Nutter is close to implementing a major recommendation by creating a fair property tax system. Another significant recommendation was to trim the wage tax which now stands at 3.9 percent for residents and 3.5 percent for nonresidents.
Should city use 1-year delay in full-value assessments to revamp its tax structure?
He is committed to resuming wage tax cuts in 2014, according to his Five Year Financial and Strategic Plan.
Nutter and Council have proven they can work together on some tax issues. Earlier this year, they trimmed business taxes and fees, particularly for start-up companies. But the system remains complex with too many varieties of taxes, including ones on amusements and car rentals.

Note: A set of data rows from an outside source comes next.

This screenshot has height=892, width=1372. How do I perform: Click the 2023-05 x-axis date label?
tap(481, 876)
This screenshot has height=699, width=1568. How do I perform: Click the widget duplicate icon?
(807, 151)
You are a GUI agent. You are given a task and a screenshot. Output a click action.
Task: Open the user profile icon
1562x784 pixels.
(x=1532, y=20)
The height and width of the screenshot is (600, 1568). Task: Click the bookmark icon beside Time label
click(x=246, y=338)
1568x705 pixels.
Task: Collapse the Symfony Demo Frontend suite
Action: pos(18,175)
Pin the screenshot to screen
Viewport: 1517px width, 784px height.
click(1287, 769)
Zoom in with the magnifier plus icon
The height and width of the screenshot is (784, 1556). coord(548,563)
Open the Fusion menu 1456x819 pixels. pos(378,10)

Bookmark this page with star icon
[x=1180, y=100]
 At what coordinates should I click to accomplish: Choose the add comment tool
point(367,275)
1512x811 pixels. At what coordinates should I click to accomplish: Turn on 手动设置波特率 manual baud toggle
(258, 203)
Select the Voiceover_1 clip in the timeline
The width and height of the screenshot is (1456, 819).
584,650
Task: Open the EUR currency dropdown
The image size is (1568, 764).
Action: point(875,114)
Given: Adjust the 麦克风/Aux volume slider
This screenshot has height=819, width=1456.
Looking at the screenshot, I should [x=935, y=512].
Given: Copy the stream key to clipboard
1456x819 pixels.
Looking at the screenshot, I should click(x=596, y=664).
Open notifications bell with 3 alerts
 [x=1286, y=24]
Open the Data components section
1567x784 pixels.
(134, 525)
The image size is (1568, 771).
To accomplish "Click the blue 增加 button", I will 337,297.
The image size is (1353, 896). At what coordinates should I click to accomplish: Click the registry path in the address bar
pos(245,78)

Tax cuts are tough to negotiate in a city coping with increasing crime and social service costs and a deeply troubled school district, but they are a key to fostering growth. Still, the city cannot be expected to make cuts it can’t afford.
Tax reform cannot come without changes in government spending. Investing money in better tax collections, to mine the $515 million the city is owed, is a good start. Finishing the long overdue contracts with blue- and white-collar workers would save money on benefit costs.
Although potentially unpopular, it is time for a serious rightsizing of the city’s infrastructure. In the 1950s and 1960s, Philadelphia kept building to accommodate a peak population of 2.1 million, but now it has 1.5 million residents. Elected officials must swallow the bitter political pill of cutting firehouses and recreation centers as well as figuring out which services must go.
All this maneuvering has to happen quickly because four Council members are considering a run for mayor in 2015. Once the race engages, they will be less likely to take the political risks of changing the tax and spending structures.
With its first population increase in 60 years, Philadelphia is slowly moving in the right direction, as young people chose city life over the suburbs. Leaders must build on the momentum of attracting new middle-class residents by rationalizing the wage and business taxes and rethinking the government.